## EXTRACT TO READ

━━━━

If that's yours, Justin, very cool! :thumbsup:

I bought one of these Tacstar extensions approx. mid 90's. It was my first flashlight "mod". Unfortunately, I discovered a couple years ago that the alkaline in it had leaked, and wouldn't come out no matter what I did. It was a sad thing to have to toss it after 9 months of trying to save it (including 7 or 8 months soaking in vinegar to dissolve the dried alky gunk). :sigh:

Anyway, they came with their own bulb that was rated for the extra voltage because the stock MM bulb would blacken quickly, then blow soon after that. You can simulate this by running one on a 14500 Li-ion.

To answer Elseis66's questions, the positive end of the 3AA MM LED tube is designed differently than the incan, and doesn't look like your idea would work. Also, as mentioned above, the Minimag bulb doesn't respond well to overdrive. It's definitely brighter, but won't last long. You would need to find a T-1.5 size bulb at the right voltage. And, it would have to run cool enough to not melt the plastic switch/bulb holder, and reflector. More about this below.

The way to go is to use a donor Minimag tube for the extension piece, then find someone with a 5/8 X 28 die to cut the threads. A die is needed for this because the tube wall is too thin for machining. Here are a couple corroborating pics from my adventure down this path a few years ago. For further detail, check out post #12 of this thread.

Machining attempts... the one that didn't break was the wrong length, and probably wouldn't have survived screwing it onto the end of a MM anyway.





This is the die-cut extension. I treat the light this is on very gently, so I don't know how strong it is. Still hasn't broken though!





Now, back to your main problem here. You may not be able to find a useful bulb, and the ones you're likely to be interested in will melt the stock parts. This is why the Auroralite Minimag hotwire kit was created (the old thread is in the Marketplace... will link when the MP is back up), but they haven't been available for a long time, and rarely come up on Custom & Mod B/S/T. If you somehow manage to snag one, I'd suggest skipping all the hassle of trying to get an extension made, and run a Streamlight TL-3 bulb on two 14500 Li-ion. It'll be MUCH brighter than stock, and give a good 25 minutes runtime.

━━━━

## SUPPLIED ENTRIES
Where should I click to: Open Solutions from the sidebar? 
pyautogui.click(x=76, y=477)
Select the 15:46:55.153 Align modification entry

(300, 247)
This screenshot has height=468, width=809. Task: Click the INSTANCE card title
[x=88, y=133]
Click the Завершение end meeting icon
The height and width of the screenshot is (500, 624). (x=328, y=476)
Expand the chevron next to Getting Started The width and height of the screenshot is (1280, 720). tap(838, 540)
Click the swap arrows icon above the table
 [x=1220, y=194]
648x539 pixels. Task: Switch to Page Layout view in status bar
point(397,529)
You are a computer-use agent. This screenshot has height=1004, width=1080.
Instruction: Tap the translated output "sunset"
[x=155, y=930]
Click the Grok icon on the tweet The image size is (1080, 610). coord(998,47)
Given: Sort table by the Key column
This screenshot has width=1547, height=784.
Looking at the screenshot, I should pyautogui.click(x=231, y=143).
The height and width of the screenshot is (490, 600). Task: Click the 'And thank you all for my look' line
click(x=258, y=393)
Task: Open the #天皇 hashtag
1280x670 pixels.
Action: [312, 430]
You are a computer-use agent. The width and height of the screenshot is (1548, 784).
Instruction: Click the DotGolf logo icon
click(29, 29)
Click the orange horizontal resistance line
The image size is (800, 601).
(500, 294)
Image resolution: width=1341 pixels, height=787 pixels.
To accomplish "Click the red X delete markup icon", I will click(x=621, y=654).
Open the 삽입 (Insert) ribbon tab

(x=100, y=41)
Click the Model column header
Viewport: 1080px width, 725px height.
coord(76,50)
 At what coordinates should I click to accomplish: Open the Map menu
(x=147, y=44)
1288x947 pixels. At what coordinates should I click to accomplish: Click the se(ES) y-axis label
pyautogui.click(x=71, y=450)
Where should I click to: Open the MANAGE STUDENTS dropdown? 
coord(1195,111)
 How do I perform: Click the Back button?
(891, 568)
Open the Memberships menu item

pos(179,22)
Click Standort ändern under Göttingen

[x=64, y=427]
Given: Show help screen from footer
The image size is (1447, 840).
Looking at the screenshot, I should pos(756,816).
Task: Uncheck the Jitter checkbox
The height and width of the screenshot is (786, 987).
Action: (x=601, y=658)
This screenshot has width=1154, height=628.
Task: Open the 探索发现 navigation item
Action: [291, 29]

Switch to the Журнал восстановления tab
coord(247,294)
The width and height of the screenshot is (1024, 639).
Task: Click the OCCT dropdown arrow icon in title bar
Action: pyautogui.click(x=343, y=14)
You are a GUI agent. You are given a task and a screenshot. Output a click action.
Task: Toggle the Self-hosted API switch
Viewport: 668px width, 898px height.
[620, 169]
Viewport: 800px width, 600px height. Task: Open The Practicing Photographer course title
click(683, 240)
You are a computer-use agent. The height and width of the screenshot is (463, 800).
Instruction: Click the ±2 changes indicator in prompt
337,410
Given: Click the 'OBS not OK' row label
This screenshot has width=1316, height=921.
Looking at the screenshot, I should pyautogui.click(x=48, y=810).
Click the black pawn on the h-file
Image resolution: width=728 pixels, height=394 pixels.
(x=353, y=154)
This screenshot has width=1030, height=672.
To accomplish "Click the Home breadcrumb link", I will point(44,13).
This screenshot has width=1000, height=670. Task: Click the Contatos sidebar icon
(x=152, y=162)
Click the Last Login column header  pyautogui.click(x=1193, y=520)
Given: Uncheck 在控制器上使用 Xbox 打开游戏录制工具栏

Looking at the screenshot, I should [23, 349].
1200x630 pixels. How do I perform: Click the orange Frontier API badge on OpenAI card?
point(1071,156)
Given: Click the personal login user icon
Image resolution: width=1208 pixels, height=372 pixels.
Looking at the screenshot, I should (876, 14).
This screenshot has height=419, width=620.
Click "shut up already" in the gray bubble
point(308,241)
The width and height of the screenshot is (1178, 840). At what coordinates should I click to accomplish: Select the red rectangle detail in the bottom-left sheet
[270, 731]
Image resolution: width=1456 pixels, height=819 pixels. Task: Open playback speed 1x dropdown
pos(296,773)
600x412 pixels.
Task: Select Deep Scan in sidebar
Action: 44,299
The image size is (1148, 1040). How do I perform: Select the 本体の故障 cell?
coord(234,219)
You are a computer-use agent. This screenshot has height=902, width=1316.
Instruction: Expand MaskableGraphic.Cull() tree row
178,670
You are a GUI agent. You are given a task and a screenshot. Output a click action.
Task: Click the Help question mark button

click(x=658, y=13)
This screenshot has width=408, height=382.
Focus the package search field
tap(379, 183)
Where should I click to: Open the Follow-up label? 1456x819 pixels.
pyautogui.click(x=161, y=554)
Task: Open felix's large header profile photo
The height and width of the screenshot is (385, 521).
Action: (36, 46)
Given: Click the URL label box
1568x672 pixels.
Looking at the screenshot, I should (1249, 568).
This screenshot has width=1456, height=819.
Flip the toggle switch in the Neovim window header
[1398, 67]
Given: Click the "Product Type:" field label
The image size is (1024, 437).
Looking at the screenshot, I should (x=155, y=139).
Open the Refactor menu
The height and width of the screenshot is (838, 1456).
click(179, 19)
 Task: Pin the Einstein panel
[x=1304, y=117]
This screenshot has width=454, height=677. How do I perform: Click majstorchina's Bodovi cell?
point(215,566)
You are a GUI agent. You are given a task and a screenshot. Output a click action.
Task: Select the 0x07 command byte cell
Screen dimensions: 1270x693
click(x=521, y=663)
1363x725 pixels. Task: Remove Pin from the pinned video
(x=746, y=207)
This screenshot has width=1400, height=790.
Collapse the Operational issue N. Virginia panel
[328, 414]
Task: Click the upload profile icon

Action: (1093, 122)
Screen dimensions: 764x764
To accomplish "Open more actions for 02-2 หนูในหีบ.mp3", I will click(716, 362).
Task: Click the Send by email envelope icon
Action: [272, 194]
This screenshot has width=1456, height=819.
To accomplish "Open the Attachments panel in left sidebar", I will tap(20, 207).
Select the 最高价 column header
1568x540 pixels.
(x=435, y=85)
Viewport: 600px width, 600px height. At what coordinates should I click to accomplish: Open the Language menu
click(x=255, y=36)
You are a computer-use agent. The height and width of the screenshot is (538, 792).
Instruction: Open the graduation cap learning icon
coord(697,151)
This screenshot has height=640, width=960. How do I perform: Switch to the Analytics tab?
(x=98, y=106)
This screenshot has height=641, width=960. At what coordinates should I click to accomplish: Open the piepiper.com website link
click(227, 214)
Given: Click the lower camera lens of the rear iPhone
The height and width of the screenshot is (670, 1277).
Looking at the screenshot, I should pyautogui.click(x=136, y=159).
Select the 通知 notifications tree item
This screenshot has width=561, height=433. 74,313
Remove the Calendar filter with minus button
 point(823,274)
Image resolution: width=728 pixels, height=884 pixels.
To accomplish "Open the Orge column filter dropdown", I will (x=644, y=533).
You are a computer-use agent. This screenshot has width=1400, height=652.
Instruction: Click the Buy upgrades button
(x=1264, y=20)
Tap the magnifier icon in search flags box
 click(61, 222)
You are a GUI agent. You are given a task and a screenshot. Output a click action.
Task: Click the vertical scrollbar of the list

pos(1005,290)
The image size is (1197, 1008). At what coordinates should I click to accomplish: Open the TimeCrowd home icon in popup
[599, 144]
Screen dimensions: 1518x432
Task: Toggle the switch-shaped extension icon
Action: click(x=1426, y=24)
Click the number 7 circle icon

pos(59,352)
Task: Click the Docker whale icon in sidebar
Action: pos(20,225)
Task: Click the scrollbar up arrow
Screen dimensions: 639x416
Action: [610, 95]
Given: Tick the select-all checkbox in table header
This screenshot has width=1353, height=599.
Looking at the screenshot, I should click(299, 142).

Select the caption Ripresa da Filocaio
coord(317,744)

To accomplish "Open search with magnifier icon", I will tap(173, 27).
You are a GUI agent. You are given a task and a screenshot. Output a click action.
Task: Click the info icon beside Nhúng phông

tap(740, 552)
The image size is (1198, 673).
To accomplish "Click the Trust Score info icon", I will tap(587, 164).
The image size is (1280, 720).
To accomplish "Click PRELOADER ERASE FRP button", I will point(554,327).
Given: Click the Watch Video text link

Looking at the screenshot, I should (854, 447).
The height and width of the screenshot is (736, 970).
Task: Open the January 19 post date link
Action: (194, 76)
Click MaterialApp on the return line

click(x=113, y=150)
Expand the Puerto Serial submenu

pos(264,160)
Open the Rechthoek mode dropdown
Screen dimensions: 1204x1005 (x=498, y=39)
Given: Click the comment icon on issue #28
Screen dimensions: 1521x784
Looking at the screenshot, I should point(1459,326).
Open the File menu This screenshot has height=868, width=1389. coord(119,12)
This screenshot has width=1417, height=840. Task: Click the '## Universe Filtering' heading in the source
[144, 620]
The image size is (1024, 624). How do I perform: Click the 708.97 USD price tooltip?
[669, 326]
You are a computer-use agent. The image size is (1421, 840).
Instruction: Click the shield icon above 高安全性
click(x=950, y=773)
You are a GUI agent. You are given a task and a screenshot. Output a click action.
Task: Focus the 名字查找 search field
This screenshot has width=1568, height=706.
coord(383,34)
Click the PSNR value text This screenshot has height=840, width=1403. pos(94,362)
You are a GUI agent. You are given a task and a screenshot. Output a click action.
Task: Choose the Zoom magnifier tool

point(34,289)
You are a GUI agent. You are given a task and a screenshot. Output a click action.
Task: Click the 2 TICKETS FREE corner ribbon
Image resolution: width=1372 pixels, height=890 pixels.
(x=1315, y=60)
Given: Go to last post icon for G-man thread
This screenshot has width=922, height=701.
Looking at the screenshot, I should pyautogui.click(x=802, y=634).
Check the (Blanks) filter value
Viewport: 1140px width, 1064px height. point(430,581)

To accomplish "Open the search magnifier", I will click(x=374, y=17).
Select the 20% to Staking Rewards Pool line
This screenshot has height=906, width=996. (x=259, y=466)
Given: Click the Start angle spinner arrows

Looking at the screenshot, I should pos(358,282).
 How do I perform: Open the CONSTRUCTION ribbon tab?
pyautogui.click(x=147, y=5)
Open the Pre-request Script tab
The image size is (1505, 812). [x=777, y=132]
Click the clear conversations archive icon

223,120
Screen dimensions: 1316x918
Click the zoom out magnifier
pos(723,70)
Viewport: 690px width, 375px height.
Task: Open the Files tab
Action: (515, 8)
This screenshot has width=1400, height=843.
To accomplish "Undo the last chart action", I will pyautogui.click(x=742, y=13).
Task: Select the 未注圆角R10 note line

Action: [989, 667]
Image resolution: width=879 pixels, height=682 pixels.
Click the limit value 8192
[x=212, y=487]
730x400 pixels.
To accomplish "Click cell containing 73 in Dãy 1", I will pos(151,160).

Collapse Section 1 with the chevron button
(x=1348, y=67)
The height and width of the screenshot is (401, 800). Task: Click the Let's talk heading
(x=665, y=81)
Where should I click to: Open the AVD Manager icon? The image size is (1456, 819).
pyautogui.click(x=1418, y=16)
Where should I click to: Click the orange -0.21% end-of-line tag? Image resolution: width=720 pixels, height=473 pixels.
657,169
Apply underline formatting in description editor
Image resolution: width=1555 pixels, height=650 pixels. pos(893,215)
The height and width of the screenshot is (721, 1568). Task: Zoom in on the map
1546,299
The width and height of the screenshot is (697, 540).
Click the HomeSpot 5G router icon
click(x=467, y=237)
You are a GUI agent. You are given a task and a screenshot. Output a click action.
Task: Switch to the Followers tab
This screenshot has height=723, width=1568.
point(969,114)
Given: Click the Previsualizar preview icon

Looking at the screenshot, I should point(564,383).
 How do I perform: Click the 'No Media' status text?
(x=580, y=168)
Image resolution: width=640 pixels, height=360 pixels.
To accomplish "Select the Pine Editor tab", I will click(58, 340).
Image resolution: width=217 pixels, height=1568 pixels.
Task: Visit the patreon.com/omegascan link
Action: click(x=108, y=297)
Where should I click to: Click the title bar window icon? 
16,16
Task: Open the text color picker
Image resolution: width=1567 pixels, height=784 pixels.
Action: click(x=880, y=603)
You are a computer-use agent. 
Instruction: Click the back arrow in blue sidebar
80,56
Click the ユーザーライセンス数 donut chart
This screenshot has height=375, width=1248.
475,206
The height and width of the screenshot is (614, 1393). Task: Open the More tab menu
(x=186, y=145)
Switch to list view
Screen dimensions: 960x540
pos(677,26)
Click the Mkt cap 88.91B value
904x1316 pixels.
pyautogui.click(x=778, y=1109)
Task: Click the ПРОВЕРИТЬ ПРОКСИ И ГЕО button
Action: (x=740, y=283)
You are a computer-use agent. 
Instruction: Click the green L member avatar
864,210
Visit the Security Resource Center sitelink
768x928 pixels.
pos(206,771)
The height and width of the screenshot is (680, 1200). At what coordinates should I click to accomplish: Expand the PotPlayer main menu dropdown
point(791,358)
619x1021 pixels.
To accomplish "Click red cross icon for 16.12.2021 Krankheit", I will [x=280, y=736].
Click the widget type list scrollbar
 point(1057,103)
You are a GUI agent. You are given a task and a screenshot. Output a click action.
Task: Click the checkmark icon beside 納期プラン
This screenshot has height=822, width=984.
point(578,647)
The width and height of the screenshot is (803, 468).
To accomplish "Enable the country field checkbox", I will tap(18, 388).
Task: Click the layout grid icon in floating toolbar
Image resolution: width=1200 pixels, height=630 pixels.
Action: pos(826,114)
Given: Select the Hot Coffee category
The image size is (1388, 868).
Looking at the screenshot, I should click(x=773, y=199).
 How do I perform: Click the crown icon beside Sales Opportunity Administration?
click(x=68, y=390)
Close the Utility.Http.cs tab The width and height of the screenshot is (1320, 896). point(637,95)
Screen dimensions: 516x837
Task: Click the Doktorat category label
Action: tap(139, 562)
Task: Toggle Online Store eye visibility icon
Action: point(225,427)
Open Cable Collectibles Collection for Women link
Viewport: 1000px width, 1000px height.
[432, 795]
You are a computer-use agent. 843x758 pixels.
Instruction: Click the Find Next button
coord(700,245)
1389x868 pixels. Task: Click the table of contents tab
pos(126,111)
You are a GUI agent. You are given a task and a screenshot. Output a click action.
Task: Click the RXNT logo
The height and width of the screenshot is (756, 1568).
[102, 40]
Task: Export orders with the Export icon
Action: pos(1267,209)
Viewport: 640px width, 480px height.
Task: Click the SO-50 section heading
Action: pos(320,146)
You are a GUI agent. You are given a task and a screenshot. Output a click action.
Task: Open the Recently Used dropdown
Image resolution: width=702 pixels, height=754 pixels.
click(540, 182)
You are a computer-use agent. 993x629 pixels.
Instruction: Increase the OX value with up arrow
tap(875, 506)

━━━━

## GOAL
Pick up the forum post about extending a Minimag flashlight and continue it from where it stops. The records were taken from a different source than the flashlight post.

## RESULT OF THE TASK
Member Litho123 used to sell a custom halogen filled Carley bulb (the H1499), but only has a few left, and won't be making more. Very bright, but with no availability, this is not the way to go. The Fivemega FM1794, now sold by Nite and Wonderlite is _extremely_ bright, but 14500 Li-ion's cannot handle this kind of current draw. Rumor has it that AW is coming out with IMR 14500's, and this bulb would push even those batts to the edge... in addition to giving a ludicrously short runtime.

Again, if you can find an Auroralite kit, go with the TL-3 solution. Happy hunting!


----------



## Justin Case (Jul 15, 2010)

Bimmerboy, I really enjoyed those cool, retro mods in your link.

Yes, that's my Tacstar extension.

elseis66, the way Tacstar avoided an overly thin wall at the threads is they use a small diam plastic spacer piece (with bottom copper contact and top spring contact) that interfaces between the top nipple of Batt #3 and the bottom plate of Batt #2. The contact piece diam is less than that of a AA cell, which allows the tube wall at the extension's thread to be of adequate thickness. The bottom copper contact looks like a copper rivet. The rivet's stem passes through the plastic spacer and the spring is attached to the top of the rivet stem.

The downsides are a longer extension and additional contact resistances.

See the following photo (the tail end of a stock AA Mini Mag is on the left, the spacer/contact for the Tacstar 1xAA extension is in the center, and the top end of the Tacstar extension is on the right):






I am using this extension to drive a Cree XR-E Q5 LED in direct drive. I use a mariposaoyako copper heat sink for the LED.


----------



## Bimmerboy (Jul 15, 2010)

Thanks, Justin.  Glad you enjoyed that. I've got more destined for that thread this coming fall.


----------



## greenLED (Jul 15, 2010)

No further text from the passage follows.